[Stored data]
== Segment start ==
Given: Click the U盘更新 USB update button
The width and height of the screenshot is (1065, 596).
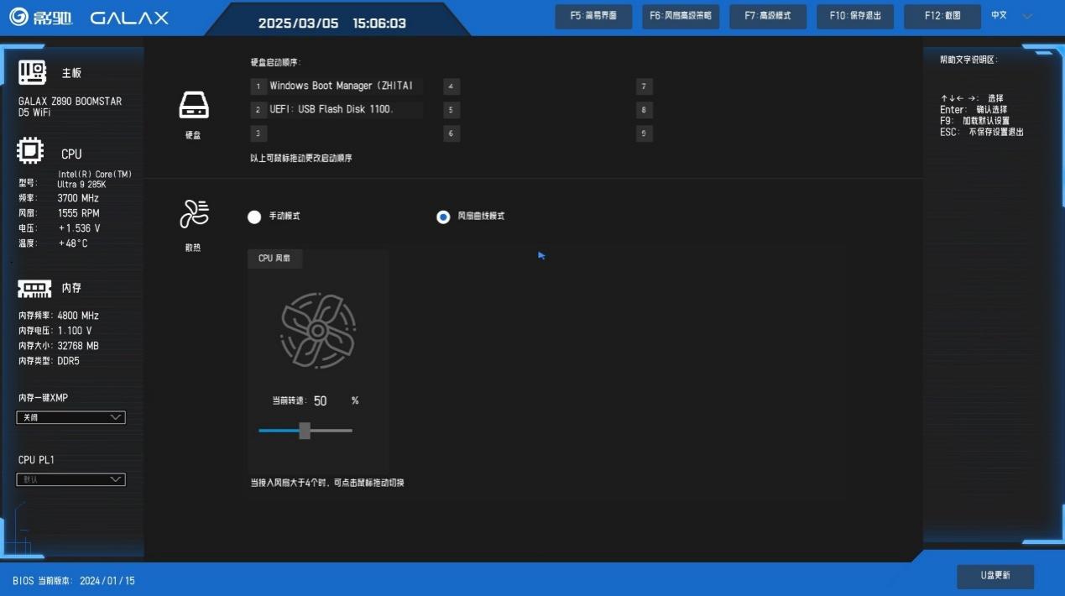Looking at the screenshot, I should pyautogui.click(x=995, y=576).
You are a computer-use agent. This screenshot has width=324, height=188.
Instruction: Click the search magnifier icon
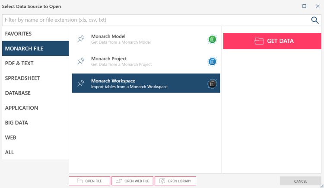315,20

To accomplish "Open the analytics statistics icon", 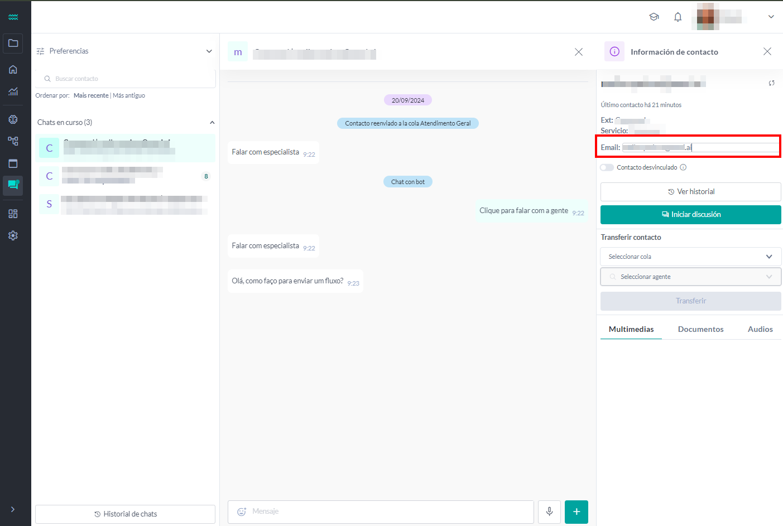I will 13,91.
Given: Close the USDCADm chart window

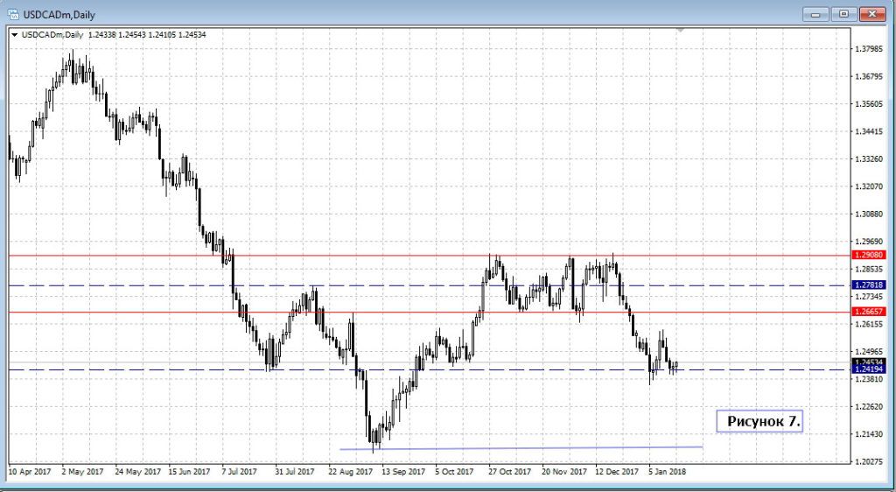Looking at the screenshot, I should (x=873, y=13).

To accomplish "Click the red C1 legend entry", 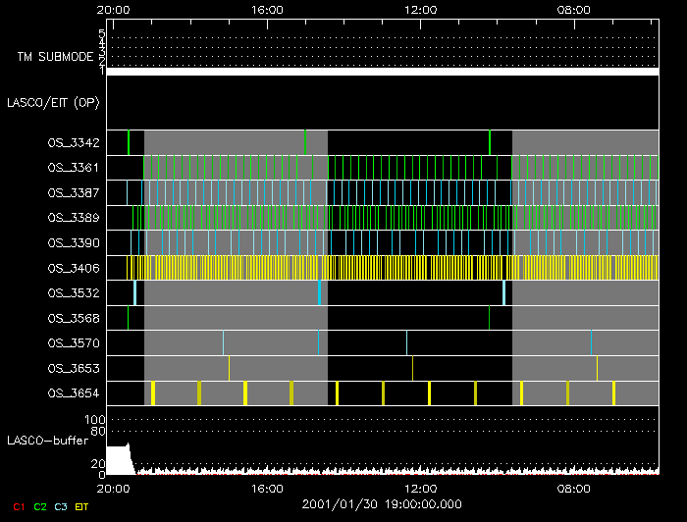I will coord(14,506).
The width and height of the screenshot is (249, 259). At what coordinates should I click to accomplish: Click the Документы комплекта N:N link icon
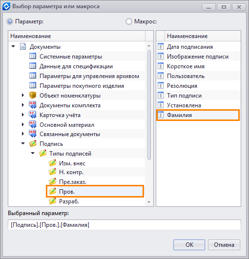(x=33, y=105)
== Segment end ==
**Task prompt**
Please output the lines from the line that contains "The width and height of the screenshot is (249, 259)." through the end of the records, both ends included, exactly and with no pictures.

**Solution to this task**
The width and height of the screenshot is (249, 259). At what coordinates should I click to accomplish: Click the Документы комплекта N:N link icon
(x=33, y=105)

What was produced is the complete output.